INPUT DATA:
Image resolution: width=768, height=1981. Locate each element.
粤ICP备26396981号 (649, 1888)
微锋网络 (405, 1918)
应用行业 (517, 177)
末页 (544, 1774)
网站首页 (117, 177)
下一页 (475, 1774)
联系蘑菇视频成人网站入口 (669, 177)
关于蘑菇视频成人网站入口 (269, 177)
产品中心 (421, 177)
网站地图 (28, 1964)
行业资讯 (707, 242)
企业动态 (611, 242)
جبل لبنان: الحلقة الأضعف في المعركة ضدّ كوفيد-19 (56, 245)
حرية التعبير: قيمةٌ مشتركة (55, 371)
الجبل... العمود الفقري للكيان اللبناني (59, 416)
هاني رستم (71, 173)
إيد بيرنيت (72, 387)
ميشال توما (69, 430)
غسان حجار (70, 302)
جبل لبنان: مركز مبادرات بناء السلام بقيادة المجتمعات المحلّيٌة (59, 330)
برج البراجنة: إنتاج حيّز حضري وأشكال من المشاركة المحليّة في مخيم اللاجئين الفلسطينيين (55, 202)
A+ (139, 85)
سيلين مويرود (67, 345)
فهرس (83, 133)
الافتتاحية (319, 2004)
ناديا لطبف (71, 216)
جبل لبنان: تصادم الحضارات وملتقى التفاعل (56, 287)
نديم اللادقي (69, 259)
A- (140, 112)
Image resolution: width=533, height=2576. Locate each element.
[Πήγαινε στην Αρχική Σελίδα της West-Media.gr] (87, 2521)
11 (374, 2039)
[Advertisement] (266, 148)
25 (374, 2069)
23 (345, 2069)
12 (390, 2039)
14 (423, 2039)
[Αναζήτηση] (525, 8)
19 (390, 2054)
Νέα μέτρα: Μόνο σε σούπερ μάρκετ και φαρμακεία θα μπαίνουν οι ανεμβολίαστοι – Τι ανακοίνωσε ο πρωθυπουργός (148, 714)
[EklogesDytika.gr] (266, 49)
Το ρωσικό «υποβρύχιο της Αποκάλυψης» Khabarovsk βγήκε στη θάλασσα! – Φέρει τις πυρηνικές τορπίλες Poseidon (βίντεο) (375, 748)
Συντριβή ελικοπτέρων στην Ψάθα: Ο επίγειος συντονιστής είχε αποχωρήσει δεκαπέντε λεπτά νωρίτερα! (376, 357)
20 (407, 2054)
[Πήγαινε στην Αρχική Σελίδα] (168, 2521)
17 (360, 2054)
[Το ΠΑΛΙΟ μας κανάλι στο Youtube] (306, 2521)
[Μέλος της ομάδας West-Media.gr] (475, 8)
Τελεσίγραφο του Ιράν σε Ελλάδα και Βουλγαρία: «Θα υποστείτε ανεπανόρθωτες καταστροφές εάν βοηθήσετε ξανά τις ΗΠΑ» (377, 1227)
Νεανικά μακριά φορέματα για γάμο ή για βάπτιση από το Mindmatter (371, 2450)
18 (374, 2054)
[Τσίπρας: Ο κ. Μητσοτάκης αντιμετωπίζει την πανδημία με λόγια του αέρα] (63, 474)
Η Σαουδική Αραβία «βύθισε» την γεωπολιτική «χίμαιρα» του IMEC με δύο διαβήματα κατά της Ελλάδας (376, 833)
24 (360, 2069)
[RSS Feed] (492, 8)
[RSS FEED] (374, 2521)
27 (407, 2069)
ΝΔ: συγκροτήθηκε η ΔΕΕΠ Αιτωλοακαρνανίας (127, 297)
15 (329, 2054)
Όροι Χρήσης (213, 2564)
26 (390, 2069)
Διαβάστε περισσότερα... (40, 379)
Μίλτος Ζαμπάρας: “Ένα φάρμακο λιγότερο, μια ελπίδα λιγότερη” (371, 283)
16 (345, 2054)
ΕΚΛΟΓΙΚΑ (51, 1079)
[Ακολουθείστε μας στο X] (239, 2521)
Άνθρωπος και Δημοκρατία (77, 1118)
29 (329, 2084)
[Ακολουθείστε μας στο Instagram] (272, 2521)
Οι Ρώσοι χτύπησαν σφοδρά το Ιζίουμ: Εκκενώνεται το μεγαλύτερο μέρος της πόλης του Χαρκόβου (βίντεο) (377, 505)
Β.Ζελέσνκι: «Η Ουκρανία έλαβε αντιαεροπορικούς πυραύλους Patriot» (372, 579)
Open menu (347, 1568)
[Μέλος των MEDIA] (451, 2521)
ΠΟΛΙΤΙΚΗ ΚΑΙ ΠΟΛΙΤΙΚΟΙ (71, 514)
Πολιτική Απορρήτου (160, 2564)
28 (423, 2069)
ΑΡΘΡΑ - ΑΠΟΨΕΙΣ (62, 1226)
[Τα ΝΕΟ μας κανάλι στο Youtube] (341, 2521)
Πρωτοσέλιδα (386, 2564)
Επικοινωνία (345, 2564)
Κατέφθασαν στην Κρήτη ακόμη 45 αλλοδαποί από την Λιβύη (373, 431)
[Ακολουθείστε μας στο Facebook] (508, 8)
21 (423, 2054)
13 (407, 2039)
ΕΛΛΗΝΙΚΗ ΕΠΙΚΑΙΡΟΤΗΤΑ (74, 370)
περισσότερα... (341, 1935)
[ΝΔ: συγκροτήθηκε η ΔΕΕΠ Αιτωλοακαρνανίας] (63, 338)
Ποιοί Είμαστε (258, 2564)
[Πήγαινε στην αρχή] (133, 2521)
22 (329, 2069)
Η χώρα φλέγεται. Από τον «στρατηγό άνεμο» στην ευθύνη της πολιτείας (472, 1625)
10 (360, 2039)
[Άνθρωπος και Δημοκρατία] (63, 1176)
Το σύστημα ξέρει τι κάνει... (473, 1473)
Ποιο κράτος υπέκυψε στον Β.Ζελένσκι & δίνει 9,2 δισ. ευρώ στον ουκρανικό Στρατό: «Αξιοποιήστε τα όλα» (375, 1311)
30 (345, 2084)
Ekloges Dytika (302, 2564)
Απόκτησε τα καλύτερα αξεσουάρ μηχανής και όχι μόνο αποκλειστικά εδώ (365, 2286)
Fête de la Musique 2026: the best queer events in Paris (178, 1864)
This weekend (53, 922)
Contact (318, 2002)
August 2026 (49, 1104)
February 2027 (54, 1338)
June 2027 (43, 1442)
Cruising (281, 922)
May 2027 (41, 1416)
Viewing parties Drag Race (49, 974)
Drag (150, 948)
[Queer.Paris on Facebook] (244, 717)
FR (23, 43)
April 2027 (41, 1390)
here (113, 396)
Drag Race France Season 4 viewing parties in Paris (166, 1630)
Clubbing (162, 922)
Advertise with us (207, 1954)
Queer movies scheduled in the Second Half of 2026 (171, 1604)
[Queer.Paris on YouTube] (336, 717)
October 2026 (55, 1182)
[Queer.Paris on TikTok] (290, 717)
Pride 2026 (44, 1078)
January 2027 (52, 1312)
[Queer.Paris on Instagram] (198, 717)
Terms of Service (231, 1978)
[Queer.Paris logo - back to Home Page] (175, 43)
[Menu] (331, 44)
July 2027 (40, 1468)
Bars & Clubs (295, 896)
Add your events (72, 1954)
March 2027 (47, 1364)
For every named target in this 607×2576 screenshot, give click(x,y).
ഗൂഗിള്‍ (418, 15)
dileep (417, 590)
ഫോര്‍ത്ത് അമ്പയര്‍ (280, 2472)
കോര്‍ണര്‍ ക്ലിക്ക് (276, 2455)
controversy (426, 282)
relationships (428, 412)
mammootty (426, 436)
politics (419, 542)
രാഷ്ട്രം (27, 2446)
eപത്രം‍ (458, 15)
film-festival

WORK ITEM:
Using the entries above, find all lines with "width". Copy them.

RESULT FOR THIS EXERCISE:
Image resolution: width=768, height=1981. Locate each element.
Image resolution: width=533, height=2576. Locate each element.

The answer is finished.